**Passage**
Personally, I thought the best videos this year that I saw were Kanye West's "Jesus Walks" and My Chemical Romance's "Helena". In hindsight, the "Jesus Walks" video isn't really THAT good, but it tried really, really hard to be. That should count for something. "Helena" on the other hand was legitimately good; excellent choreography, some semblance of a story, the required number of performance shots, etc. Can you really get better than a zombie ballerina? Didn't think so.


Performances - The bread and butter; since these awards don't mean much of anything. I'll go one-by-one.

Green Day "Boulevard of Broken Dreams" - They might have been lipsyncing, but if they were, it wasn't obvious to say so definitively. This was a straightforward performance, and they sounded pretty good. The pyro was nice I guess. 7/10

Ludacris "Pimpin All Over The World" - They tried to "class it up" a little with some piano, I guess it was a nice touch. Went a little nuts on dancers and breakdowns and garbage like that. Ludacris also fell prey to the "I need to have some member of my posse up here ruining my performance" thing. 6/10

MC Hammer "Can't Touch This (remix???)" - This wasn't really a full performance; but I needed to mention it because it was HI-LARIOUS. They tried to freshen the song up or something, but they just made it like 57x worse. He must be hurting for money.

Shakira "Spanish Song Title That I Don't Know Off Hand" - This was actually pretty good; even that guy that does the song with her whose name I don't know. her dance moves are questionable, but she can sing and on the looks front... well, yeah. 8.5/10

R. Kelly "Trapped In The Closet" - This performance consisted of R. Kelly lipsyncing and acting out the parts of every character. It sounds like a terrible idea, but he seemed to have put some effort into it. You haven't lived until you've seen R. Kelly switch back and forth between playing himself, a woman, that woman's husband, and that husband's gay lover within a matter of seconds. 8/10

The Killers "Mr. Brightside" - This performance was done at some area hotel I think. It wasn't so hot. Brandon Flowers (the lead singer) may have "enjoyed" Miami a little to much the night before. More importantly, he was wearing a white suit jacket on top of a black V-neck t-shirt. Bad times. 5/10

P. Diddy, an orchestra, Dead 90s Rapper #2, Snoop Dogg "Don't Know What To Call This" - Literally SECONDS before this started, I said to myself "Shouldn't Diddy have started fellating Notorious BIG by now?" Well what do ya know... This was a good performance. "Juicy" was in there, along with other stuff; all done over a full orchestra. 8/10

Generic Reggaeton Artists "Reaggaton Is Terrible" - Daddy Yankee (I only know this guy's names because Jorge Posada has the song played before all of his at-bats at Yankee Stadium) and some other dudes did excerpts of their terrible songs. Horrible. But wait! While introducing this act, Fat Joe made a little remark towards 50 Cent; joking about the massive security force that he travels with. MORE ON THAT LATER. 2/10 for the music, 14/10 for Fat Joe provoking 50 Cent

Coldplay "Speed of Sound" - One of my favorites; but they really sounded like crap. I don't know what happened. Not much more to say. 5/10

Kanye West f/ Jamie Foxx "Gold Digger" - Best performance of the night, hands down. I was really shocked to head Jamie Foxx sing this strongly. Getting the crowd to chant "We need prenup!" deserves a ribbon or something. 9.5/10

Mariah Carey "Two Songs That I Hate" - I really, really dislike Mariah Carey; so much so that there's not even a point to discussing my feelings on her performance because I'm going to say that it sucked either way. Sucked/10 (But seriously, it was bad)

**Data provided**

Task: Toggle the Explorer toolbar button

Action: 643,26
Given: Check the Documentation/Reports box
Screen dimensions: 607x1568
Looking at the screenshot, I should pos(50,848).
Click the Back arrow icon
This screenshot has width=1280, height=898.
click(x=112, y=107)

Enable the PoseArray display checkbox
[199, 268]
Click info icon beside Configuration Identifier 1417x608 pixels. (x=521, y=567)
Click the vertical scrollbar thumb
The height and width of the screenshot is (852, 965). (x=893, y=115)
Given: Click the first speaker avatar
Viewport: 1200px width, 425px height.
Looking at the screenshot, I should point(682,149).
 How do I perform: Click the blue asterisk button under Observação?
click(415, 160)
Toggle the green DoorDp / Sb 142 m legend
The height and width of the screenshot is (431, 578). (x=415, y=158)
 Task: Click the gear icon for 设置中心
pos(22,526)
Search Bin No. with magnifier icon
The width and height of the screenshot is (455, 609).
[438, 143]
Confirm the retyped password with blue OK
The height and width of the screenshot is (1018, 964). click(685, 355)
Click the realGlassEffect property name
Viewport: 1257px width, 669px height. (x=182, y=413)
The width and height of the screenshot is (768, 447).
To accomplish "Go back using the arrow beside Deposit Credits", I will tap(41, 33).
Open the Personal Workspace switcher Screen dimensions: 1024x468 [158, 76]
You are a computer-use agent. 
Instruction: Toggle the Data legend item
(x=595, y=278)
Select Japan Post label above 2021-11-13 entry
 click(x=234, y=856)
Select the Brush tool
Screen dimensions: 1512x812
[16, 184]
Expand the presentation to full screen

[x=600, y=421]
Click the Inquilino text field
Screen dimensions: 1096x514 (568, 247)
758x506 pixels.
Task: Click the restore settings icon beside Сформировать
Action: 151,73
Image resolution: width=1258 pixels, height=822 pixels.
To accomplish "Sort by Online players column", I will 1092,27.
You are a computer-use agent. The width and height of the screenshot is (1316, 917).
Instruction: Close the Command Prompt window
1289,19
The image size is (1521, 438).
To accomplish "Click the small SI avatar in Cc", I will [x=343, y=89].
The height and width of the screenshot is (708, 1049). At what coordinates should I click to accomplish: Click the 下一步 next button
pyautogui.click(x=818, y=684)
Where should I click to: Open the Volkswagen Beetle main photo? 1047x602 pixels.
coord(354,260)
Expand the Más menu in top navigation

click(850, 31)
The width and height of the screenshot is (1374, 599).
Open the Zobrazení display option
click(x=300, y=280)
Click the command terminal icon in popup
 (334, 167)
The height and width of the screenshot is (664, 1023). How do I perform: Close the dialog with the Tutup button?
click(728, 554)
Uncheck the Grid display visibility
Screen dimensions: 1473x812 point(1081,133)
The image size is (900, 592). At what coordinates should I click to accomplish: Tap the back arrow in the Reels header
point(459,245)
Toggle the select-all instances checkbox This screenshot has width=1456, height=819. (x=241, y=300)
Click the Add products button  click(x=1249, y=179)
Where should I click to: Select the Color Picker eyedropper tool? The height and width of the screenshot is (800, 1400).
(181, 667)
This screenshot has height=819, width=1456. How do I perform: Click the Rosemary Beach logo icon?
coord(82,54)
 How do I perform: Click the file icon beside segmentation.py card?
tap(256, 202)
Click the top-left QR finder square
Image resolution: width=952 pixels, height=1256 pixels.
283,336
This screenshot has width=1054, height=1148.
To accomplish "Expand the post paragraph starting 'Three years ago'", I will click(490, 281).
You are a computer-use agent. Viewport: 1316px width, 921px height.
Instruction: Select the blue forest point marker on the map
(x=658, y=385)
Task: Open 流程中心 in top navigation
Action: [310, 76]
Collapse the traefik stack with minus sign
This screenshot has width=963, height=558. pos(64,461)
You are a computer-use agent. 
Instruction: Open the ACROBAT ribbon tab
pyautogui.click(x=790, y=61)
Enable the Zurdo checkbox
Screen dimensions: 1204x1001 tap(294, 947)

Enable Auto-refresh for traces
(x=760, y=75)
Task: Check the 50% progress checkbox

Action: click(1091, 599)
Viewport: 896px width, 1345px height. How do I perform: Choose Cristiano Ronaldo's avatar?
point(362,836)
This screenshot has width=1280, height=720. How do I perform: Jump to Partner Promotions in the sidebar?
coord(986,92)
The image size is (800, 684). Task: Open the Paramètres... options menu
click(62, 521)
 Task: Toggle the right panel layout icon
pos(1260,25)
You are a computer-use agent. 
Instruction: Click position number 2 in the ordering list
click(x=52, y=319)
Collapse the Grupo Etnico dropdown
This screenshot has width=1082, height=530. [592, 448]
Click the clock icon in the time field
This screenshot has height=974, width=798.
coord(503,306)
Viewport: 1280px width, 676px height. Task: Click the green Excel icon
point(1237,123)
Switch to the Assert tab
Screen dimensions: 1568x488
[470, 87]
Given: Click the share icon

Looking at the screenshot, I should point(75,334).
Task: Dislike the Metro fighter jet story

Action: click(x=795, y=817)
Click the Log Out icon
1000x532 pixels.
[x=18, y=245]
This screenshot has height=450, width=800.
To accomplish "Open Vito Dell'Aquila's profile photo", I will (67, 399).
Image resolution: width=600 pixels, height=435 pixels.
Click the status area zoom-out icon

**Exercise requirements**
1. Which lines of the entries contain the word "will"? Extract each of them.
2. What comes next in the awards-show reviews? Write the text that follows their last line.
The awards-show reviews and the entries have nothing to do with each other.

**Results in order**
1.
To accomplish "Go back using the arrow beside Deposit Credits", I will tap(41, 33).
To accomplish "Sort by Online players column", I will 1092,27.
To accomplish "Click the small SI avatar in Cc", I will [x=343, y=89].
To accomplish "Expand the post paragraph starting 'Three years ago'", I will click(490, 281).
To accomplish "Open Vito Dell'Aquila's profile photo", I will (67, 399).

2.
50 Cent f/ Tony Yayo "Candy Shop, Outta Control, So Seductive" - This stunk until Tony Yayo joined in did the Yayo things that are entertaining, like his ridiculous "shake my hand in front of my face really fast" dance. The real story here was the profanity-laced tirade directed at Fat Joe that they went into at the conclusion of the song. Most of it was censored, but I did make out "Fat Joe is pussy". 8/10 just for that.

My Chemical Romance "Helena" - They didn't sound too great live. Watching the zombie ballerina woman dance on stage wasn't as impressive as it is in the video. At the end the singer yelled "This is you grandma" nice moment. 7/10

Kelly Clarkson "Since You Been Gone" - I really didn't understand why she was closing a show of this magnitude (this spot is usually reserved for BIG TIME people) but she did well with it. She was getting drenched with water towards the end for some reason. Basically she went nuts for 6 minutes. 8.5/10



And that's that. The show wasn't very good overall, but there were some bright spots along the way. MOVE THE SHOW TO NYC/LA, NOW.

27.8.05

The NFL Ruined American Pro Sports

Image hosted by Photobucket.com

There's a slight possibility that the 1-2 punch of Super Bowl 35 (Referees stole that game) and THIS DISASTER did irreparable damage to my pro football fandom; but I'd like to think that I'm not that fickle. It's just that I have recently found myself to be less and less interested in the NFL. At the same time I'm just as, if not more so of a college football fan (Go Irish!?!?!), so it isn't an issue with the sport itself; it's an issue with the National Football League.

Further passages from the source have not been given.